What you should do: From the data below, retype exactly the lines starting with the one that contains "You are a computer-use" and ending with the one that contains "Instruction: Select HƯƠNG", both included.

:: Input for this task

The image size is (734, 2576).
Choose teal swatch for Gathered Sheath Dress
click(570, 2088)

::::
:: Input for this task

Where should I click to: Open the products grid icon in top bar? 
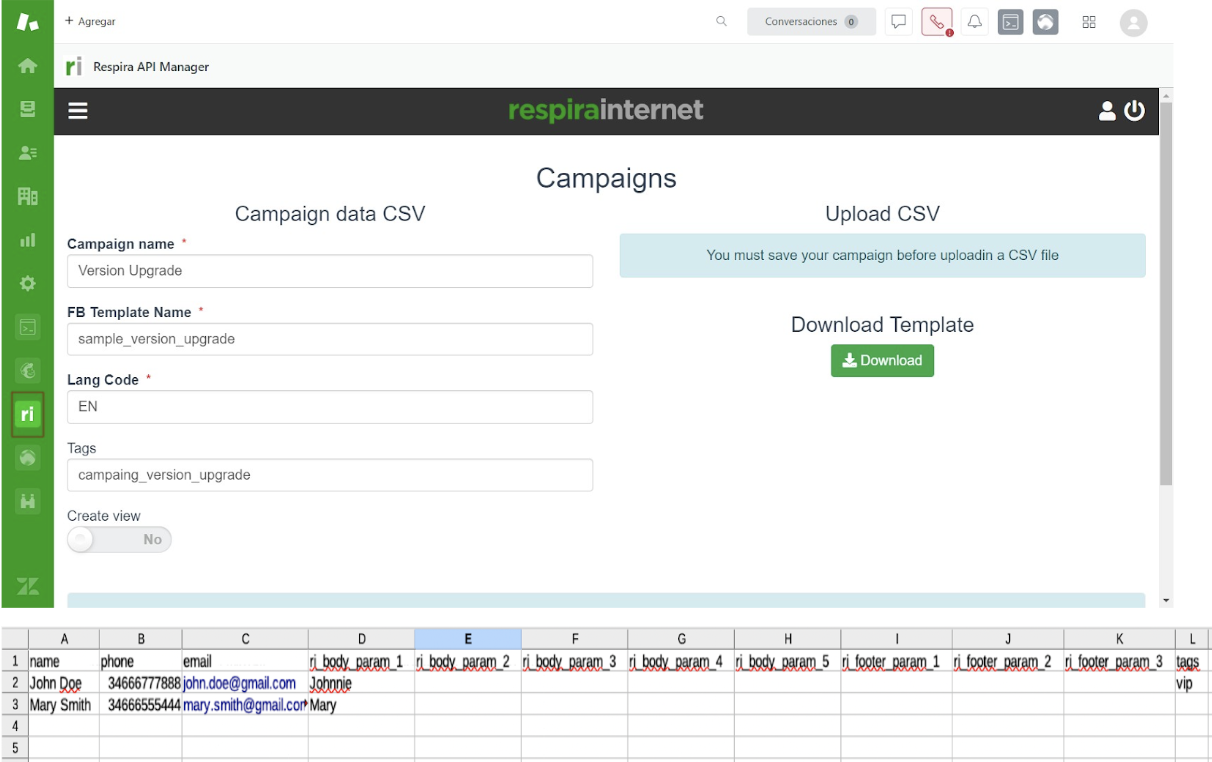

::::
:: Input for this task

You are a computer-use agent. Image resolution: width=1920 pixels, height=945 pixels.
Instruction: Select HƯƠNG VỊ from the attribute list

::::

Solution to the problem:
You are a computer-use agent. Image resolution: width=1920 pixels, height=945 pixels.
Instruction: Select HƯƠNG VỊ from the attribute list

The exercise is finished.